Mistaking a Data Library for a Data Lake: 7 best practices for developing your Hadoop data strategy

Originally published in InsideBigData on October 2, 2015, by Daniel Gutierrez

In this special guest feature,

Supreet Oberoi of Driven, Inc (formerly Concurrent). talks about how companies should change their perspective on their data strategies, and look at the process as building a data library as opposed to a data lake.

Supreet is the vice president of field engineering at Concurrent, Inc. Prior to that, he was director of Big Data application infrastructure for American Express, where he led the development of use cases for fraud, operational risk, marketing and privacy on Big Data platforms. He holds multiple patents in data engineering and has held leadership positions at Real-Time Innovations, Oracle, and Microsoft.

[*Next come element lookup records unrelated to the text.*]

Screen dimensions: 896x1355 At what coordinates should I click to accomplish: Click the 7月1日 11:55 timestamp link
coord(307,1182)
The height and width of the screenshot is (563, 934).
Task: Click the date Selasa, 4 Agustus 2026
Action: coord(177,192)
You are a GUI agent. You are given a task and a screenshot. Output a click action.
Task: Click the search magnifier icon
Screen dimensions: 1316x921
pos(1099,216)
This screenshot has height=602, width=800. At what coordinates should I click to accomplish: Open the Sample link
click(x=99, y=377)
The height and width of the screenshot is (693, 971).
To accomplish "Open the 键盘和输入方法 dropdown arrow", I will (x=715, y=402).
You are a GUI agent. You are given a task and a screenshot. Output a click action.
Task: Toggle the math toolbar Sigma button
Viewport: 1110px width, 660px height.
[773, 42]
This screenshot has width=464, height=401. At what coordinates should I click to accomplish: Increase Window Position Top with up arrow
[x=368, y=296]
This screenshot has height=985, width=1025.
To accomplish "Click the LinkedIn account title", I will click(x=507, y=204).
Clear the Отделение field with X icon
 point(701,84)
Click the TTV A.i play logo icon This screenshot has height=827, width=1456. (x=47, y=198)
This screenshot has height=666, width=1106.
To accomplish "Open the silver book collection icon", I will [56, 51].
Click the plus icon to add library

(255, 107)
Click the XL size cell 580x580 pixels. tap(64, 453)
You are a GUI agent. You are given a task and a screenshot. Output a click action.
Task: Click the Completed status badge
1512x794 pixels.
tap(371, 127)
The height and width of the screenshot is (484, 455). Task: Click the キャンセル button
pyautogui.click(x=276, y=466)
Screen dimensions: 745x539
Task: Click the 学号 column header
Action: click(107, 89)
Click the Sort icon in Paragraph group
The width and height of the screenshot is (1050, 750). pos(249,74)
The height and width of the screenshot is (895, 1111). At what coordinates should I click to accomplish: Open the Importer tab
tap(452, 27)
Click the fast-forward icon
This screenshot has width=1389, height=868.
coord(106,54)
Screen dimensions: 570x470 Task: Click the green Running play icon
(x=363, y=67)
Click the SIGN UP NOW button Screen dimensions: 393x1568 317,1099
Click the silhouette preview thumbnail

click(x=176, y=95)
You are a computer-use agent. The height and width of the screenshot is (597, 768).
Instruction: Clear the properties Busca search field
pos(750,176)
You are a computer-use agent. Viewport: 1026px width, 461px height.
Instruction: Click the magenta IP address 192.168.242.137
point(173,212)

In my field engagements with various enterprises, I often reflect on the waste and inefficiencies that can manifest from their Hadoop engagements. Some are naïve with their data strategies and are dogmatic with their choice of tools, expending precious resources trying to turn the impossible into a reality. One of the most dangerous and common strategies companies implement is the decision to build a “data lake.” Most find that once they’ve pumped their data lake with vital business data, it is more comparable to an unknown, turbid sea.
It should be obvious that this is the wrong approach for a data strategy. A lake – whether data or an actual body of water – is not designed for efficient or sustainable exploitation of its natural resources. Moreover, it is tough to govern and control the consumption of these resources or to develop strategies to nurture and develop these resources for sustainability.

What I suggest in my engagements with enterprises is that they shift their perspective. Instead of a data lake, they should build a data library, a term originally coined by my colleague Andre Kelpe, senior software engineer at Concurrent, Inc. The analogy is certainly more relevant, and its implementation can be approached both practically and with demonstrable reliability. Here are seven data library best practices that I recommend to companies building their data strategies:

Have a librarian: A librarian controls procurement, subscription and consumption/checkout processes. In other words, not only is there a set of processes for efficient library governance protocols, but there is also a dedicated person responsible for defining and enforcing the governance protocols. In the digital world, the librarian need not be an entirely manual process, or even a human – use tools where possible to enforce the role of librarians.

Build a data catalog: A data catalog establishes taxonomy for an efficient and manageable organization, retention and consumption of your data assets. It is important to understand that a data catalog cannot be developed after procuring data assets. In fact, it is all too often with data lakes that companies ultimately waste time trying to organize and apply rules because they architected their infrastructure for failure. As a result, it is imperative to NOT manage a data catalog as a manual process, especially in the Hadoop environment where thousands of new variables (nee “books”) are being created every day with different job runs.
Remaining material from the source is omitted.